Writing data to a replica set is extremely slow, and every index you add makes it slower. This compounds further with the above.

I have concluded that MongoDB only makes sense for read-mostly workloads. If you're going to do your own in-memory data structures and validation anyway, writing out small infrequent changes, MongoDB doesn't do much for you but it also doesn't get in your way very much.

fakedang
0 replies
23h51m

Can somebody please explain to me the use cases in which someone would use Postgres vs MySQL vs something like Cassandra or Convex? I know the latter two have their own types of SQL implementations, so why aren't they used as much, even if they are NoSQL databases?

agentultra
0 replies
1d4h

Hoo boy. I did this once.
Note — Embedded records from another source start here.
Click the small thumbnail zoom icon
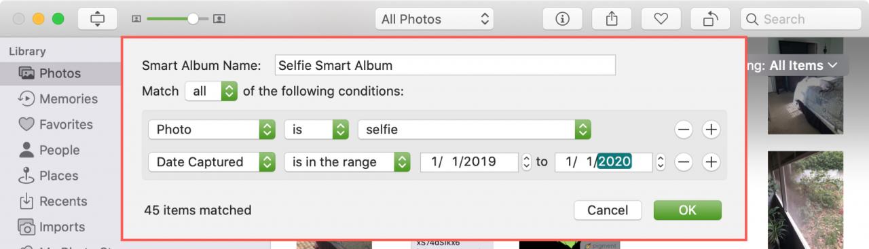This screenshot has width=869, height=249. point(136,20)
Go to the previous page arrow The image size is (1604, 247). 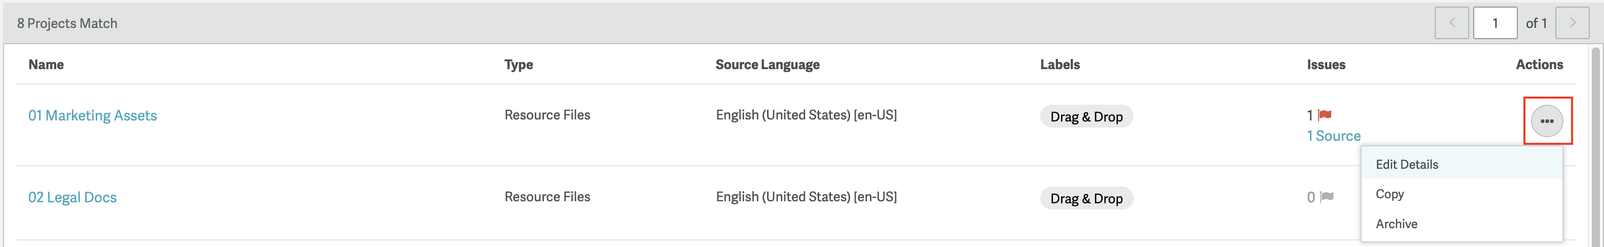pyautogui.click(x=1451, y=23)
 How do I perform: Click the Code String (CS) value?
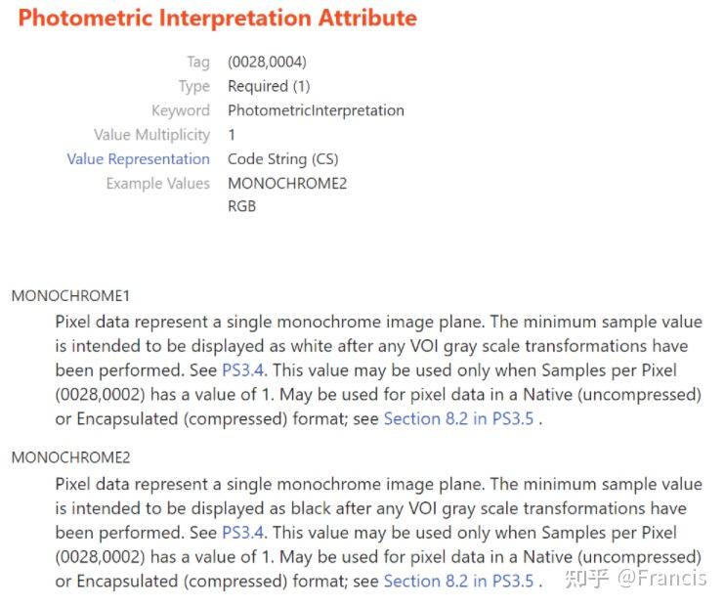point(283,159)
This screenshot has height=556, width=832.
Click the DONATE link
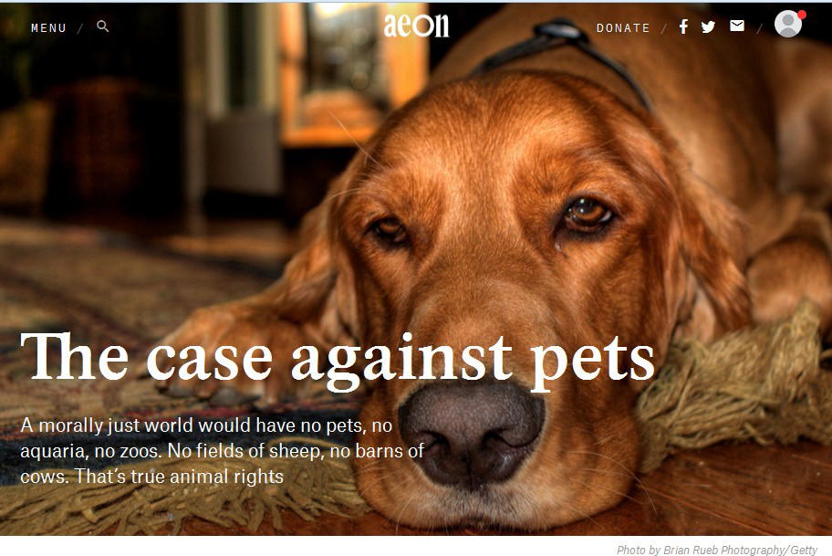click(x=623, y=28)
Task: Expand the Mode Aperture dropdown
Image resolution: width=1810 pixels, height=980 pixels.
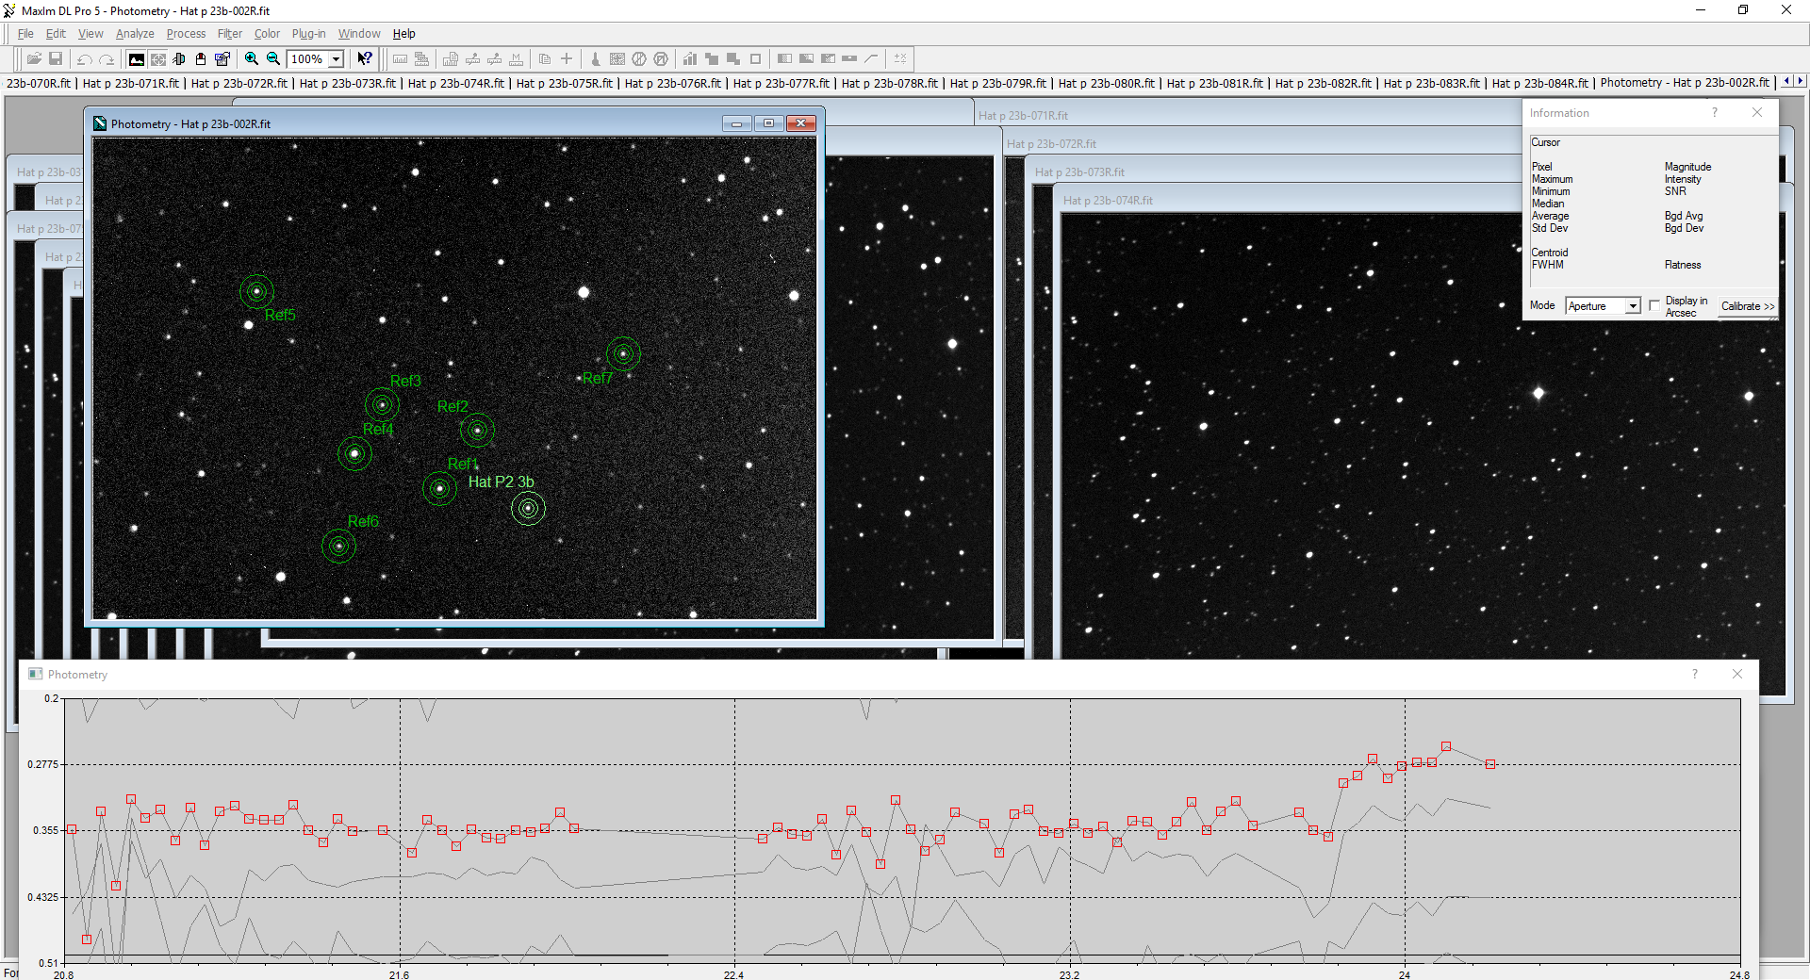Action: click(x=1633, y=306)
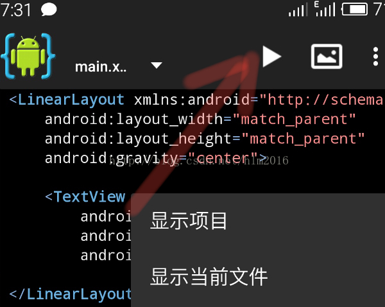
Task: Expand the main.x.. file dropdown arrow
Action: [x=157, y=65]
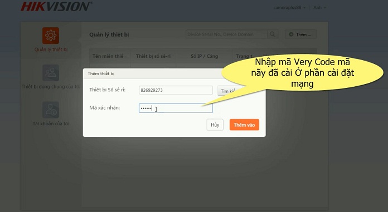The height and width of the screenshot is (212, 388).
Task: Click the device search magnifier icon
Action: [273, 34]
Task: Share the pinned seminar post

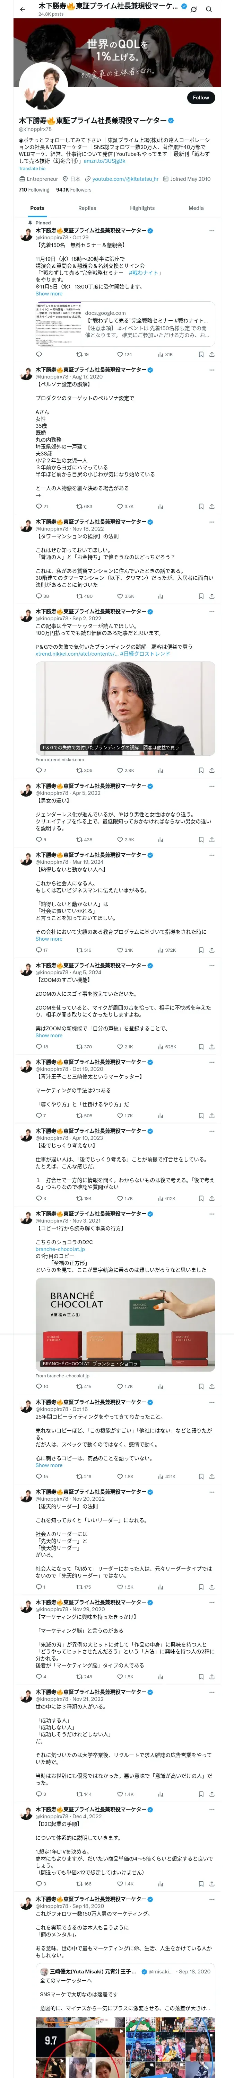Action: click(x=211, y=354)
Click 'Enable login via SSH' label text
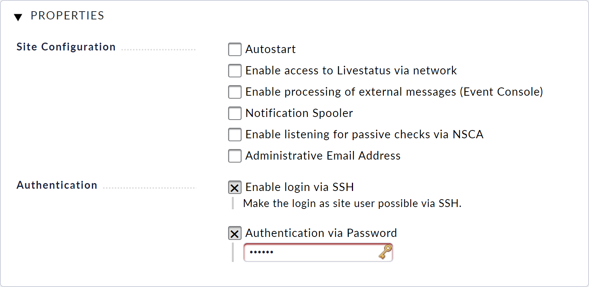 pos(300,187)
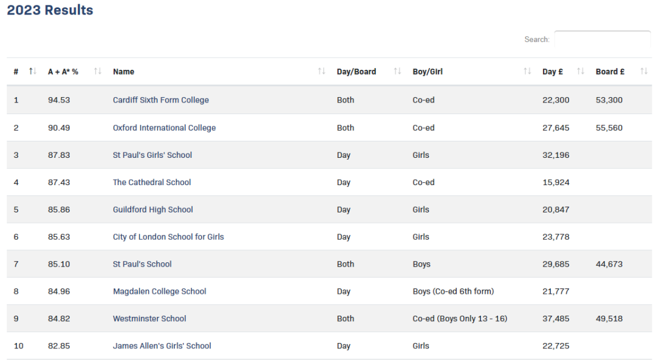Sort the Boy/Girl column via arrows icon
Screen dimensions: 656x360
(527, 72)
Only it was CouchDB. And they didn’t use any schema. Data had accumulated in it for years. Then a customer said they wanted their data exported to PowerBI.

I used a library that generated a type that could parse any JSON document you threw at it by feeding it examples. So I wrote some tools to scan through the database, generate parse test cases, etc.

I then wrote a library to version and migrate records.

With this I wrote some tools to start extracting meaningful bits out of the big-blob type. I could scan the database, download examples that didn’t work, make test cases, fix those, ask the experts in the system, etc.

Then eventually it started spitting out structured data into Postgres and from there into PowerBI.

Decent article.

adhamsalama
0 replies
1d7h

I pushed the company I work for to use Postgres instead of Mongo in all new services and refactors. Now I'm leaving it to join a new company, where they use Mongo. Sigh. I'll have to do this all over again.

Semionilo
0 replies
1d

General speaking: don't use mongodb.

It was super shitty when it came out and using postgres gives you a better and faster solution which you can also use in other projects.

I'm always impressed when I see mongodb still making money.

EMM_386
0 replies
1d3h

With MongoDB, we lost out on many nice features from the relational world ...

... this hurt in particular because our data was very much relational.

That is my best attempt at the summary.

The write-up is good, but after you've been around a long (long) time ... you know what this is likely going to involve.

Glad relational SQL is still going strong 50 years later.